▸ EXCERPTED TEXT
● ● ● ● ●

The petitioner as required under the contract had furnished three Bank Guarantees to the respondent as follows:-
i. Bank Guarantee dated 7th February, 2002 towards mobilization advance for Rs.73,47,654/-;
ii. Bank Guarantee dated 8th February, 2002 for Rs.4,77,598/- on account of interest towards the aforesaid mobilization advance;
iii. Bank Guarantee dated 28th December, 2001 for Rs.73,47,654/- towards performance guarantee;
The first two Bank Guarantees lapsed and so far as the third bank guarantee is concerned, by order of Court dated 17th November, 2003, an amount of Rs.73,47,654/- was deposited with the Registrar, Original Side, High Court, Calcutta.
The dispute arose with regard to the performance of the contract.
IRCON contended that the petitioner did not perform the contract. The petitioner had abandoned a part of the contract in the month of May, 2002 followed by abandonment in the rest of contract in the month of October, 2002. In view of failure to complete the work, IRCON issued risk and cost notice under Clause 63(1) of the contract on 20th January, 2003.
In the arbitration proceeding IRCON has claimed refund of mobilization advance towards unexecuted work quantified at Rs.71,33,261/- together with interest, damages for breaches of contract, risk and cost expenses under Clause 63(1) of the contract amounting to Rs.6.5 crores approximately and further risk and cost amounting to Rs.6.8 crores approximately.
The petitioner in the arbitration proceeding has principally raised three issues.
Firstly, there has been a foreclosure of contract whereby the parties have agreed to absolve themselves of all liabilities.

● ● ● ● ●

Stored records

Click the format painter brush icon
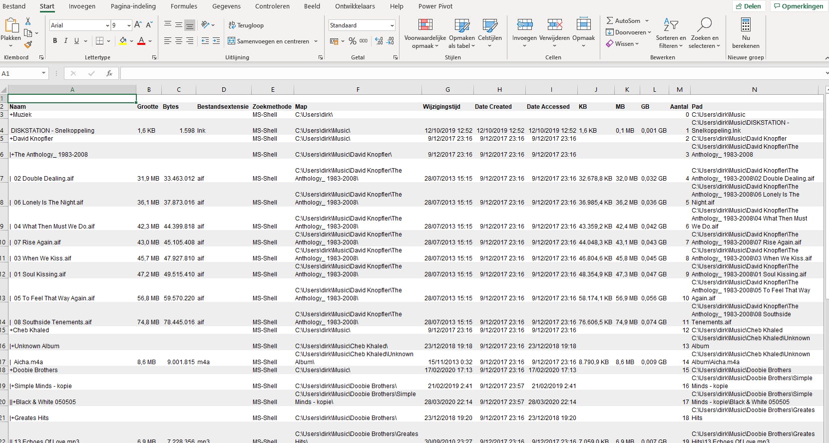Image resolution: width=829 pixels, height=443 pixels. [x=28, y=44]
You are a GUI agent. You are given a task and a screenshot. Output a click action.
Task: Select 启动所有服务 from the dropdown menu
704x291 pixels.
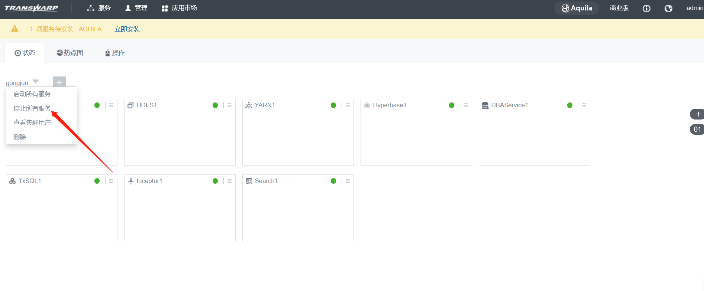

● ● ● ● ●

▸ WRITTEN INSTRUCTION 1
From the excerpt on the bank guarantee dispute, list every Bank Guarantee the petitioner furnished to the respondent, giving the date and amount of each.
▸ WRITTEN INSTRUCTION 2
Based on the excerpt on the bank guarantee dispute, answer yes or no for each statement, and quote the words that decide it: (a) The third Bank Guarantee was furnished towards mobilization advance. (b) IRCON issued a risk and cost notice under Clause 63(1) on 20th January, 2003. (c) The petitioner abandoned the whole contract in May, 2002.
▸ WRITTEN INSTRUCTION 3
Reproduce the part of the excerpt on the bank guarantee dispute that opens with the words containing "The petitioner in" and closes with "of all liabilities.".

▸ PROBLEM SOLUTION 1
- Bank Guarantee dated 7th February, 2002, for Rs.73,47,654/- (towards mobilization advance)
- Bank Guarantee dated 8th February, 2002, for Rs.4,77,598/- (on account of interest towards the mobilization advance)
- Bank Guarantee dated 28th December, 2001, for Rs.73,47,654/- (towards performance guarantee)

▸ PROBLEM SOLUTION 2
(a) No: "Bank Guarantee dated 28th December, 2001 for Rs.73,47,654/- towards performance guarantee"
(b) Yes: "IRCON issued risk and cost notice under Clause 63(1) of the contract on 20th January, 2003."
(c) No: "The petitioner had abandoned a part of the contract in the month of May, 2002"

▸ PROBLEM SOLUTION 3
The petitioner in the arbitration proceeding has principally raised three issues.
Firstly, there has been a foreclosure of contract whereby the parties have agreed to absolve themselves of all liabilities.